TANF is intended to bridge the gap between unemployment or underemployment and economic self-sufficiency; the program also strives to support family stability and the best interests of children. The Legislature is understandably concerned that substance abuse may interfere with the realization of these goals.
Drug testing requirements, however, may inadvertently harm children’s well-being, since parents may be unwilling or unable to apply for benefits if they are required to incur the costs of drug testing. This scenario is commonly observed in many states who have implemented this requirement.
Families who qualify for TANF earn well below the poverty line, which is $24,400 for a family of four. Although the state would reimburse the applicant for the drug test if the results were negative, families would have to pay $30 to $40 up front for the test. This cost is assessed against families who often have no disposable income. The DCF conservatively estimates that the statewide annual cost to families would be $214,000, money that could otherwise be used to support additional families who meet eligibility requirements for TANF. The department also estimates a cost to the state of up to $475,000 to access databases that identify individuals who may require testing.

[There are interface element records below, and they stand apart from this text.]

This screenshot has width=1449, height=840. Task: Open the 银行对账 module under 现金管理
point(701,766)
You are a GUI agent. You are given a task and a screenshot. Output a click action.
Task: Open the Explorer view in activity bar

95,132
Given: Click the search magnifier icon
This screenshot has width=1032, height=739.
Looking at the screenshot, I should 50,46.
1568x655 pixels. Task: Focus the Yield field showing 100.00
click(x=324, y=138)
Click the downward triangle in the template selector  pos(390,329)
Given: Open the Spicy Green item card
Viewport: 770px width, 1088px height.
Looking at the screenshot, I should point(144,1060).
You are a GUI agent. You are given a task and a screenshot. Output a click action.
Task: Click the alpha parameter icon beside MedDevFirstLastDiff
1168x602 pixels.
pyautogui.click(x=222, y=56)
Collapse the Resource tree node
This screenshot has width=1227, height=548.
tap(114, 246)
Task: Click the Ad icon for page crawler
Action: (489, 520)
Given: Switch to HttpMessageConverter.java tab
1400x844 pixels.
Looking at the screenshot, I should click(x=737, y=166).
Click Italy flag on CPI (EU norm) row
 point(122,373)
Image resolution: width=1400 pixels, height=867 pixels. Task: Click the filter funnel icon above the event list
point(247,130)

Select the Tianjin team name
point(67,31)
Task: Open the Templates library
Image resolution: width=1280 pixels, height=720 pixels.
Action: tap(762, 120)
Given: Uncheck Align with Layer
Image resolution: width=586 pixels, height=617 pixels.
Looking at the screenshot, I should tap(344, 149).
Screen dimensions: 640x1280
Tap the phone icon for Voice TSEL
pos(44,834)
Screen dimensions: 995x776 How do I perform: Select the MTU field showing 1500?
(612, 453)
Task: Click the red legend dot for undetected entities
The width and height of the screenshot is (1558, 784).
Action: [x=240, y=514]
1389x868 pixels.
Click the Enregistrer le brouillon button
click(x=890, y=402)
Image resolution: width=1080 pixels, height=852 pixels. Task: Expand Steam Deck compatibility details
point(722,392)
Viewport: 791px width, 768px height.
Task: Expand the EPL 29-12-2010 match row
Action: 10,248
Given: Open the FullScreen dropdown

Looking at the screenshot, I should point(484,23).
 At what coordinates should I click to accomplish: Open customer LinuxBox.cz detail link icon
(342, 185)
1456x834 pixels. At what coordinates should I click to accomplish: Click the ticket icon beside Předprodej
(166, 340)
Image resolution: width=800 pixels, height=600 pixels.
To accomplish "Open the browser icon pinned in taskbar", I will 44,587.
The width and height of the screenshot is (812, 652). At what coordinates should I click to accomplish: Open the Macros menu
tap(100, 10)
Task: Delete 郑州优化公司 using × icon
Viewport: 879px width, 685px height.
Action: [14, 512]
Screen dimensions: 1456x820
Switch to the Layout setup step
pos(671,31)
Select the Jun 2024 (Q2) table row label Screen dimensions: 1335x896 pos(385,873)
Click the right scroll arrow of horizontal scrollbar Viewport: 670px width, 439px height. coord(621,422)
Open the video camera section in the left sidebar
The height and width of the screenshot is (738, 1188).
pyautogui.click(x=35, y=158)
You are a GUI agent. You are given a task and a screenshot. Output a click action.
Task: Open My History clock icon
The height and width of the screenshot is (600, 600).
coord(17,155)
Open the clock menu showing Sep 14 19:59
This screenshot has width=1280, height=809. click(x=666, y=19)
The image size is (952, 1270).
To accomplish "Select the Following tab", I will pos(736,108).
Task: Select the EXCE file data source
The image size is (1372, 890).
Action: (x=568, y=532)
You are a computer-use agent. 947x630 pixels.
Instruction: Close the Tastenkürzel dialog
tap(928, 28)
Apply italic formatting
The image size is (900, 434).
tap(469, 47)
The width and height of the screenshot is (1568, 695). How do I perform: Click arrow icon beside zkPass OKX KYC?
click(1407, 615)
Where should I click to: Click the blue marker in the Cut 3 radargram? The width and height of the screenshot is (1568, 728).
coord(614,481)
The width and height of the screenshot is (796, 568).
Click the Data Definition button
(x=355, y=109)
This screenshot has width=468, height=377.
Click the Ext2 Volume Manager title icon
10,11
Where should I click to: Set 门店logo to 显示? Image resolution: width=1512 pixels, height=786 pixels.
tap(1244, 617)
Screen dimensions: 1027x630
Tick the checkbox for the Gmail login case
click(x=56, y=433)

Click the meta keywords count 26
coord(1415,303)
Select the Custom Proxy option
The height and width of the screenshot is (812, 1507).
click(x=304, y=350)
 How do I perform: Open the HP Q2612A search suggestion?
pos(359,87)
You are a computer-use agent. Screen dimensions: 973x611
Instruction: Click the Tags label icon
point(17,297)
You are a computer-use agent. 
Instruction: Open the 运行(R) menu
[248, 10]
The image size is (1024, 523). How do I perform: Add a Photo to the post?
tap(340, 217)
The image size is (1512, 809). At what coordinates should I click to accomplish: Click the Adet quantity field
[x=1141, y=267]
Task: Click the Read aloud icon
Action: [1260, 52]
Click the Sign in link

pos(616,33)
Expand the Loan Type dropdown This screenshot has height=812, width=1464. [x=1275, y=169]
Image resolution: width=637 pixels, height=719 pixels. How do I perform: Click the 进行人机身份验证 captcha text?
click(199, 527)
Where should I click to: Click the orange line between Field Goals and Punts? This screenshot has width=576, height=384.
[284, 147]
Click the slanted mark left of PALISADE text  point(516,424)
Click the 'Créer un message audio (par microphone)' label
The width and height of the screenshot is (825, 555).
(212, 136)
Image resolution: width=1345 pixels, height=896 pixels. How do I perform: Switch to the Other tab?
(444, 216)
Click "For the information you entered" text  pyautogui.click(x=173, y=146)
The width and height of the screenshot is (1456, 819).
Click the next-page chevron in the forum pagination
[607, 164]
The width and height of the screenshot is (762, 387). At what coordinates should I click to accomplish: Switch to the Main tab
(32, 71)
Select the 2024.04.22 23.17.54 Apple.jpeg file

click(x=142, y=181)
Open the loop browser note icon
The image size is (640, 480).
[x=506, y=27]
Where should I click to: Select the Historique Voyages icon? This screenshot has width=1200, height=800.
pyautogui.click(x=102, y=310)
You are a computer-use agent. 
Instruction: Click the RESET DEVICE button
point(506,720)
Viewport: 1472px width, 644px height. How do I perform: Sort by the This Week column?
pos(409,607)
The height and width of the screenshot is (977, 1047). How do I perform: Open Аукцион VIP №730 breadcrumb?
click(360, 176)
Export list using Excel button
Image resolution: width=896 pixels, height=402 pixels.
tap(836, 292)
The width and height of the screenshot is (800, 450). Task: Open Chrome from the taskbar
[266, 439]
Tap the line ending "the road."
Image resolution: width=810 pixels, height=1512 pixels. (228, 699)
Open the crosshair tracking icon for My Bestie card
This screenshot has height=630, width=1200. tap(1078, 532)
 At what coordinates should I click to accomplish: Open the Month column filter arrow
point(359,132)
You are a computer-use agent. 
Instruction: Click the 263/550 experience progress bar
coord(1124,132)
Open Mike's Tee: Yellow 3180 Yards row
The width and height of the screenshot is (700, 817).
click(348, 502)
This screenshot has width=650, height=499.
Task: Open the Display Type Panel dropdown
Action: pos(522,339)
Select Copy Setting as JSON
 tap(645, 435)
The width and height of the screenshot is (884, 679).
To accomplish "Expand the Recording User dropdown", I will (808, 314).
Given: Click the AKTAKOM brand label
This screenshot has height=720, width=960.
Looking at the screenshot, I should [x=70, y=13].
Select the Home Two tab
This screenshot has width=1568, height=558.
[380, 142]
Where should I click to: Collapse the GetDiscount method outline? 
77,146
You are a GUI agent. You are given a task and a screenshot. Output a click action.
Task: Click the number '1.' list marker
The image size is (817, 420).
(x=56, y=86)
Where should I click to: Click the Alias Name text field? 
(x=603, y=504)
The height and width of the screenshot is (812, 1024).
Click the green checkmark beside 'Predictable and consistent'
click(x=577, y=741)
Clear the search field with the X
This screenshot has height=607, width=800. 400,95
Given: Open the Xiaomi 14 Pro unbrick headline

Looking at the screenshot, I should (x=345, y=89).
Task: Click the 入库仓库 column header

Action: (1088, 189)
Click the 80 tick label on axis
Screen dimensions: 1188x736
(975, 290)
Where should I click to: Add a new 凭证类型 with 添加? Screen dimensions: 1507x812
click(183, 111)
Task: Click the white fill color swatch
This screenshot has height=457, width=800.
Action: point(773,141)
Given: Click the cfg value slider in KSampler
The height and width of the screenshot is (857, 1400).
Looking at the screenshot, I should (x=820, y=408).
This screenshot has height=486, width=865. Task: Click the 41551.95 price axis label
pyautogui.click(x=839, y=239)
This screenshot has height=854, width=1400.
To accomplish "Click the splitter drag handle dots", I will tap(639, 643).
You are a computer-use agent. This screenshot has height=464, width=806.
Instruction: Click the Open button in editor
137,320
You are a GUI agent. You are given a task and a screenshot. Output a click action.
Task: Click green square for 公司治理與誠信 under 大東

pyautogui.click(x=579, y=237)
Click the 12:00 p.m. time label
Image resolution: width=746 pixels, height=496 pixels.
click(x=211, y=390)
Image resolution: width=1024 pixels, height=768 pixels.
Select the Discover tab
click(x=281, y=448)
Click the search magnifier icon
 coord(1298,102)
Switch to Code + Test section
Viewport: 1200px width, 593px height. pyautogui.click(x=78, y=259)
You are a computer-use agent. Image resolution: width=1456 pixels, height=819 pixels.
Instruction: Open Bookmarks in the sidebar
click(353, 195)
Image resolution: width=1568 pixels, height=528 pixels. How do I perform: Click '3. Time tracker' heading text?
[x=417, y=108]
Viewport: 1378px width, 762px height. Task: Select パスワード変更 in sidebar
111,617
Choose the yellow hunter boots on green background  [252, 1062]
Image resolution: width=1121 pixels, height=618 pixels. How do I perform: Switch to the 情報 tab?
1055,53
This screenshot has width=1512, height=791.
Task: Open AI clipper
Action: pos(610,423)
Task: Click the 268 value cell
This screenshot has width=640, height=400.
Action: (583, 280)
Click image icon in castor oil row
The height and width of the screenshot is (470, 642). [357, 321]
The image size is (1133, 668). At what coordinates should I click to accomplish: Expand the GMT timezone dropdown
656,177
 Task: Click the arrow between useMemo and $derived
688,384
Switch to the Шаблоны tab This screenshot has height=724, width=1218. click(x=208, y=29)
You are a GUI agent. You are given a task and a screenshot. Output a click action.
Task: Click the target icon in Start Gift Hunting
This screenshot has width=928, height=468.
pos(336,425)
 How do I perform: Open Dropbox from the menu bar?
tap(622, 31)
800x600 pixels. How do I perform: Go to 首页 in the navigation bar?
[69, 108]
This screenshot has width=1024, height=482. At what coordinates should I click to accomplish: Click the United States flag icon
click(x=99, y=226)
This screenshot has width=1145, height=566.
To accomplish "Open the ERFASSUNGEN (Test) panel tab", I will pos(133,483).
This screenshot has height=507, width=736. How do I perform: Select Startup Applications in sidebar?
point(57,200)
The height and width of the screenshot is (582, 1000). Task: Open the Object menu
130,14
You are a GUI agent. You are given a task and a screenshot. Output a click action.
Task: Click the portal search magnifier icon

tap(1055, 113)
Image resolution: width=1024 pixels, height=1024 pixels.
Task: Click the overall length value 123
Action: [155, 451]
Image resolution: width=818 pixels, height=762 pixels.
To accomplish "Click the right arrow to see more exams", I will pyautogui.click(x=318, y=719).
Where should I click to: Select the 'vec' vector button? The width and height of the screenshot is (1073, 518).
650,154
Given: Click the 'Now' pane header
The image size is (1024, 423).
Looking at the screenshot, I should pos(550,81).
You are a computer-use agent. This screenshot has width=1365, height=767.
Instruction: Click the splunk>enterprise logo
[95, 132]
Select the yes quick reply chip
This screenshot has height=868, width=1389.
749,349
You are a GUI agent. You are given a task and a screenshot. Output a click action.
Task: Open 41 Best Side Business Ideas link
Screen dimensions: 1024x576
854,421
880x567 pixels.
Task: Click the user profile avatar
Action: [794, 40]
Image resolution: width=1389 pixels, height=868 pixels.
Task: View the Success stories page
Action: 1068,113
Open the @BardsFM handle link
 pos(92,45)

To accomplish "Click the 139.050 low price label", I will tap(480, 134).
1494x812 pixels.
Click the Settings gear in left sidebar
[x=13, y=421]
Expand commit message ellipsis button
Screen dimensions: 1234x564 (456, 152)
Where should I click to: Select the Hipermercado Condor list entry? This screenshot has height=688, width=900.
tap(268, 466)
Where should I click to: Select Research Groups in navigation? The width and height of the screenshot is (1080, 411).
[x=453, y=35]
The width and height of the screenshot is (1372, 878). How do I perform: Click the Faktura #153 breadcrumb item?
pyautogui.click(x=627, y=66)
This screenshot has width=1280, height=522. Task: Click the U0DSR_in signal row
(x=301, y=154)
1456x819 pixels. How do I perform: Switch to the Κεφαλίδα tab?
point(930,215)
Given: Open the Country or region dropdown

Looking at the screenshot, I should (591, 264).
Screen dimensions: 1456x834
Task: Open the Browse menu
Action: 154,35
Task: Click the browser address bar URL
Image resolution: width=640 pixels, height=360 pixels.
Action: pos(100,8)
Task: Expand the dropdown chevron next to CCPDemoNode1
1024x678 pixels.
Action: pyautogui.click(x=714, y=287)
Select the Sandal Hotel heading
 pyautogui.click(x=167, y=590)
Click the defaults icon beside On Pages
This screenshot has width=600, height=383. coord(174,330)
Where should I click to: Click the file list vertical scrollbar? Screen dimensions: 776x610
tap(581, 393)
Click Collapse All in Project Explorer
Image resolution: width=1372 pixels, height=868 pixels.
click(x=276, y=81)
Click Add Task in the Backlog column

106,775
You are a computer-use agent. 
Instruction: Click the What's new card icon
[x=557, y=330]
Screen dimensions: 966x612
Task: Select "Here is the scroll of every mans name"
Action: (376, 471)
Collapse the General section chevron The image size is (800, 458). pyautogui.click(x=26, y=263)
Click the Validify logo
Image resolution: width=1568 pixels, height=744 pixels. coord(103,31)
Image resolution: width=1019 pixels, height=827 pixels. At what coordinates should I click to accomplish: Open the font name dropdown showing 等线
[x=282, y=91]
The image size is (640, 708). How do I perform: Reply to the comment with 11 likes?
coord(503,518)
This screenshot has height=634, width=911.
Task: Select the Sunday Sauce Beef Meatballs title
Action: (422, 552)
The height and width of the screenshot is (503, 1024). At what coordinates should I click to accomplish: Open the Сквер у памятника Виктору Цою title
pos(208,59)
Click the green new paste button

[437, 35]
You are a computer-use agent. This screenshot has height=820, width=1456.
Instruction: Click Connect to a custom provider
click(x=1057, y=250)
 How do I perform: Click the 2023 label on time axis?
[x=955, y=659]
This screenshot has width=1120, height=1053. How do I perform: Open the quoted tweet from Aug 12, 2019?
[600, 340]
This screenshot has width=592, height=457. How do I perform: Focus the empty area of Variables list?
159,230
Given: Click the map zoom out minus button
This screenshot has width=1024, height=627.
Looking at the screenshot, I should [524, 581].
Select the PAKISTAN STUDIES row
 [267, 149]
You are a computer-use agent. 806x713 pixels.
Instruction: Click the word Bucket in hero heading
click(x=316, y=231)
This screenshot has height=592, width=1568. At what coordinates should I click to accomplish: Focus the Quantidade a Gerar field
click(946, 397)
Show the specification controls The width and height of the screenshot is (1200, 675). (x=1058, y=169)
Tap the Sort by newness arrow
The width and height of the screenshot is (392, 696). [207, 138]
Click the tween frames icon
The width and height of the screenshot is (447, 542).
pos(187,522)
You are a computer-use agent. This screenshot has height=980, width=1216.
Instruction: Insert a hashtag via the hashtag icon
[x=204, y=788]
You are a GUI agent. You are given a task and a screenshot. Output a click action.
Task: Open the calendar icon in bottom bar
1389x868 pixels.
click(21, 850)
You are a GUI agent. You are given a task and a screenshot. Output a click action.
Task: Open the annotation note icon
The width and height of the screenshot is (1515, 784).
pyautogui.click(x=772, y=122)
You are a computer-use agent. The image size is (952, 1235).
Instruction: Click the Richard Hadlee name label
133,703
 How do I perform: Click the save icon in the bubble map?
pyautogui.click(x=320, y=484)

This is not the first time that Florida has attempted to impose drug tests on struggling families who rely on TANF as their lifeline. The prior attempt was blocked by a federal court, citing a lack of evidence that TANF applicants would use illegal drugs. Before the 2011 law was blocked, Florida’s blanket drug testing statute for TANF applicants yielded very few positive results (2.6 percent of those tested). Only 40 Floridians were denied because they refused the drug test. Moreover, the cost of reimbursing applicants for the cost of drug testing exceeded the amount that would have been paid in TANF benefits to those who failed the test, resulting in a net loss to the state of almost $46,000.
Drug abuse is not the basis of poverty for the vast majority of Floridians. A lack of funds is the basis of poverty, and TANF is intended to provide a bridge for families between poverty and economic independence. This unnecessary requirement costs families and the state more than any indirect benefit it may derive.
The key to addressing substance abuse issues is to deal directly with the substance abuse, not to penalize the families of those with prior convictions for drug related offenses.